The CR-based signature contributed to BC prognosis
Univariable and multivariable Cox analyses were used to identify the predictive ability of this signature. In the univariate analysis, the tumor grade, T stage, lymph node (LN) status and risk score were associated with the survival of BC patients (p < 0.05) (Fig. 6A). The multivariate analysis showed that the LN status and risk score were dependent prognostic factors (p < 0.05) (Fig. 6B), demonstrating the favorable prognostic ability of the signature.
Association between the signature and clinical characteristics
The boxplot demonstrated that there were prominent differences between the two groups for tumor grade (p < 0.001), T stage (p < 0.001), LN status (p < 0.05), and breast cancer types (p < 0.05) (Fig. 7A), while no statistical significance was detected for age and ER status (p > 0.05).
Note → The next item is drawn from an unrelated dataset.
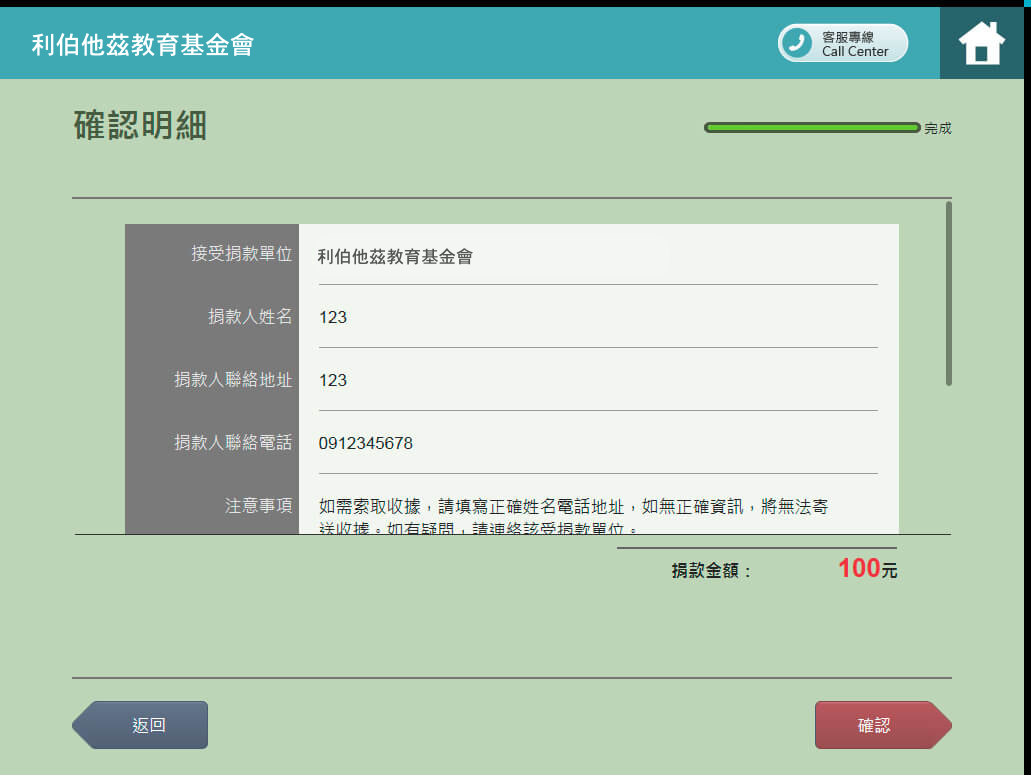Click the donor name value 123
Viewport: 1031px width, 775px height.
point(333,317)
We further investigated the prognostic performance of the CRs-based signature using stratification analysis in subgroups. The signature performed well for patients with age > 60 (p < 0.001), G1-2 (p < 0.05), LN metastasis (p < 0.001), and T2-3 (p < 0.001) (Fig. 7B). On the other hand, it presented a poor performance for those with age ≤ 60, G3, no LN metastasis, T1 stage, luminal subtype, HER2 overexpressing subtype and basal-like breast subtype (p > 0.05).
Nomogram construction
According to the above results, we structured a nomogram with LN status and risk score to graphically assess the survival probability of BC patients. The 3- and 5-year survival rates of BC patients were predicted using this nomogram (Fig. 8A). The C-index of the nomogram was 0.8265, and the 3- and 5-year correction curve demonstrated its good prediction ability (Fig. 8B and C).
Immune infiltration analysis
Since it is widely considered that immune cell infiltration is closely related to the prognosis and treatment of BC, we further explored the immune infiltration differences between the two groups and found that activated T cells were more prevalent in the high-risk group. In contrast, resting mast cells had higher proportions in the low-risk group (Fig. 9A). Additionally, we found that the expression of PDL-1, LAG3 and CD274 were significantly elevated in the high-risk group, demonstrating that immunotherapy might be effective for these patients (Fig. 9B).